Deprecation note: budget_tokens is still accepted on Opus 4.6 and Sonnet 4.6 but is deprecated. Use effort instead.

Practical Scenarios

Scenario 1: High-Volume Customer Support Chat

Set effort to low for fast, cost-effective responses to common questions. Claude will skip unnecessary thinking and produce concise answers.

response = client.messages.create(
    model="claude-sonnet-4-20250514",
    max_tokens=256,
    messages=[{"role": "user", "content": "What are your business hours?"}],
    effort="low"
)

Scenario 2: Complex Code Generation Agent

Use medium or high effort.
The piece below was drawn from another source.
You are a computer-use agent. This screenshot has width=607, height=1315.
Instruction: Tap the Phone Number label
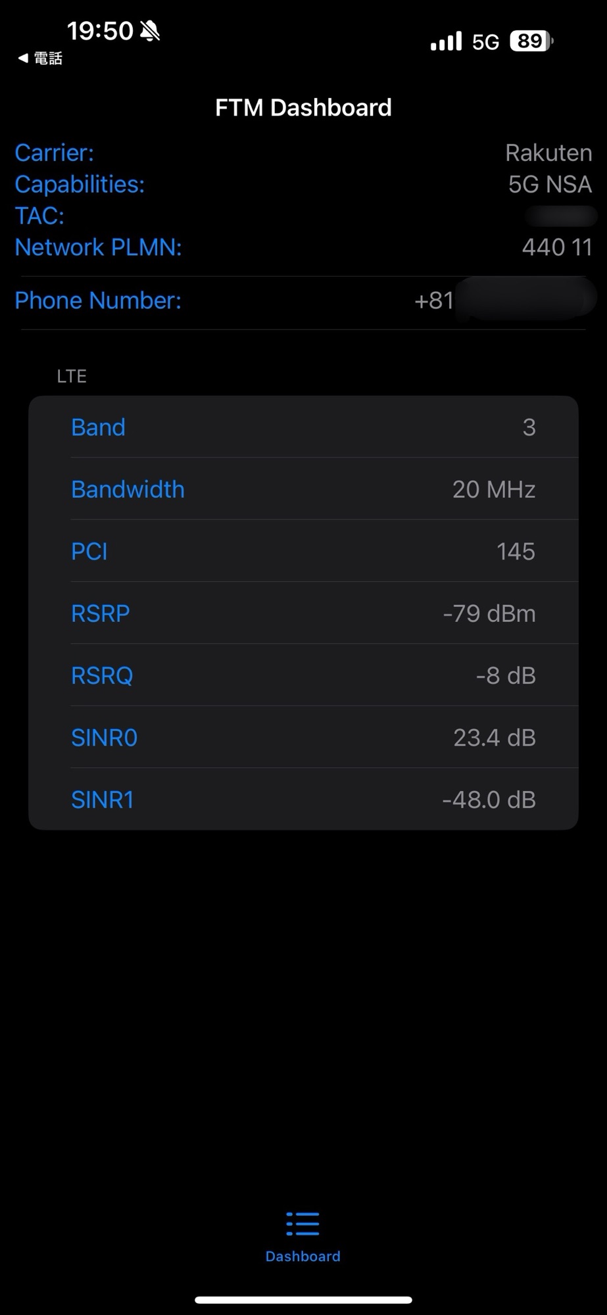point(98,300)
The agent will make more tool calls and produce more thorough code, but won't overthink simple steps.

response = client.messages.create(
    model="claude-sonnet-4-20250514",
    max_tokens=4096,
    messages=[{"role": "user", "content": "Build a REST API for a todo app with Flask."}],
    tools=[
        {
            "name": "write_file",
            "description": "Write code to a file",
            "input_schema": {
                "type": "object",
                "properties": {
                    "path": {"type": "string"},
                    "content": {"type": "string"}
                },
                "required": ["path", "content"]
            }
        }
    ],
    effort="medium"
)

Scenario 3: Deep Research with Max Effort

For tasks requiring the deepest possible reasoning, set effort to max and enable extended thinking.
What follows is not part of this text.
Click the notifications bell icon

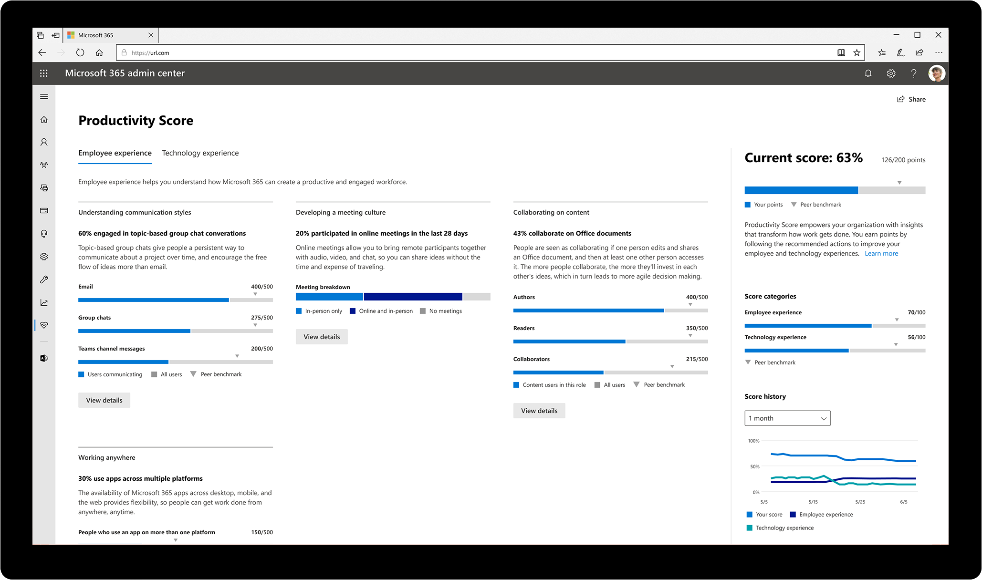coord(868,73)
response = client.messages.create(
    model="claude-opus-4-20250514",
    max_tokens=8192,
    messages=[{"role": "user", "content": "Compare the philosophical implications of quantum mechanics vs. general relativity."}],
    thinking={"type": "enabled", "budget_tokens": 4096},
    effort="max"
)

Best Practices

Start with medium for most tasks: It's the sweet spot for cost and capability.
Use low for simple, high-volume workloads: Great for subagents and chat.
Reserve high/max for complex reasoning: Don't waste tokens on trivial requests.
Combine with adaptive thinking: Let Claude decide when to think deeply.
Always set effort explicitly on Sonnet 4.6: Avoid unexpected latency.

Common Pitfalls

Assuming low effort means no thinking: Claude will still think on difficult problems, just less.
Using max effort for simple tasks: You'll burn tokens unnecessarily.
Forgetting to set effort on Sonnet 4.6: It defaults to high, which may be slower than expected.
Mixing effort with budget_tokens: On Opus 4.6 and Sonnet 4.6, use effort instead of the deprecated budget_tokens.

Conclusion

The effort parameter is a versatile tool for controlling Claude's behavior. Whether you need lightning-fast responses for a chatbot or deep reasoning for research, you can tune it to match your exact needs. By combining effort with adaptive thinking and choosing the right level for your use case, you'll get the best performance and cost efficiency from Claude.

Key Takeaways

Effort controls token spend across all response types — text, tool calls, and thinking — without requiring extended thinking to be enabled.
Use low for speed/cost savings on simple tasks, medium for balanced agentic work, and high/max for deep reasoning.
Always set effort explicitly on Sonnet 4.6 to avoid defaulting to high and incurring unexpected latency.
Combine effort with adaptive thinking (thinking: {type: "adaptive"}) for the best balance of depth and efficiency.
budget_tokens is deprecated on Opus 4.6 and Sonnet 4.6 — migrate to the effort parameter.